- **ACTION ITEM**
Every entry must come back exactly as it was written.

Stored entries
----

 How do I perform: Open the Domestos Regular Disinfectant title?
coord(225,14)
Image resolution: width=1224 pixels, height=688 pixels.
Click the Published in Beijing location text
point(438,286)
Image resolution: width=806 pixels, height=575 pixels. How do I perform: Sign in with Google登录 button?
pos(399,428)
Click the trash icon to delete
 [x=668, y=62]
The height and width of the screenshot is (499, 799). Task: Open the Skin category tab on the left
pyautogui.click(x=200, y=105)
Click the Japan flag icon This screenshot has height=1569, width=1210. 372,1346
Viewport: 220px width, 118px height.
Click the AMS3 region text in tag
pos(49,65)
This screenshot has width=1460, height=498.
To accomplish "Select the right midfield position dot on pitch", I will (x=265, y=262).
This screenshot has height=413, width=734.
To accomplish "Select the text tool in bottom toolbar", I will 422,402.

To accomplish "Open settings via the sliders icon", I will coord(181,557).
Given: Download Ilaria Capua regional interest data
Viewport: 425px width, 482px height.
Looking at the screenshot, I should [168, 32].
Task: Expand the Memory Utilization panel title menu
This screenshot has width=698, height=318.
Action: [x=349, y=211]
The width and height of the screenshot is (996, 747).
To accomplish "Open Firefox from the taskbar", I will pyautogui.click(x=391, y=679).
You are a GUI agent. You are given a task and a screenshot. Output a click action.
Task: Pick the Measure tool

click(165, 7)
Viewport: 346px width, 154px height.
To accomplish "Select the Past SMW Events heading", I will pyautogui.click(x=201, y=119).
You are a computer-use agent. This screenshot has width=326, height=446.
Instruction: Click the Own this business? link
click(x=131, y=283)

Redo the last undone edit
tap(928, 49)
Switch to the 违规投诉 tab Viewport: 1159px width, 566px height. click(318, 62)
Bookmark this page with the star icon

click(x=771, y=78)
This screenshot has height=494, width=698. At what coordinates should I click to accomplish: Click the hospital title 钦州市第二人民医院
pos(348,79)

----

- **RESULT**
 How do I perform: Open the Domestos Regular Disinfectant title?
coord(225,14)
Image resolution: width=1224 pixels, height=688 pixels.
Click the Published in Beijing location text
point(438,286)
Image resolution: width=806 pixels, height=575 pixels. How do I perform: Sign in with Google登录 button?
pos(399,428)
Click the trash icon to delete
 [x=668, y=62]
The height and width of the screenshot is (499, 799). Task: Open the Skin category tab on the left
pyautogui.click(x=200, y=105)
Click the Japan flag icon This screenshot has height=1569, width=1210. 372,1346
Viewport: 220px width, 118px height.
Click the AMS3 region text in tag
pos(49,65)
This screenshot has width=1460, height=498.
To accomplish "Select the right midfield position dot on pitch", I will (x=265, y=262).
This screenshot has height=413, width=734.
To accomplish "Select the text tool in bottom toolbar", I will 422,402.

To accomplish "Open settings via the sliders icon", I will coord(181,557).
Given: Download Ilaria Capua regional interest data
Viewport: 425px width, 482px height.
Looking at the screenshot, I should [168, 32].
Task: Expand the Memory Utilization panel title menu
This screenshot has width=698, height=318.
Action: [x=349, y=211]
The width and height of the screenshot is (996, 747).
To accomplish "Open Firefox from the taskbar", I will pyautogui.click(x=391, y=679).
You are a GUI agent. You are given a task and a screenshot. Output a click action.
Task: Pick the Measure tool

click(165, 7)
Viewport: 346px width, 154px height.
To accomplish "Select the Past SMW Events heading", I will pyautogui.click(x=201, y=119).
You are a computer-use agent. This screenshot has width=326, height=446.
Instruction: Click the Own this business? link
click(x=131, y=283)

Redo the last undone edit
tap(928, 49)
Switch to the 违规投诉 tab Viewport: 1159px width, 566px height. click(318, 62)
Bookmark this page with the star icon

click(x=771, y=78)
This screenshot has height=494, width=698. At what coordinates should I click to accomplish: Click the hospital title 钦州市第二人民医院
pos(348,79)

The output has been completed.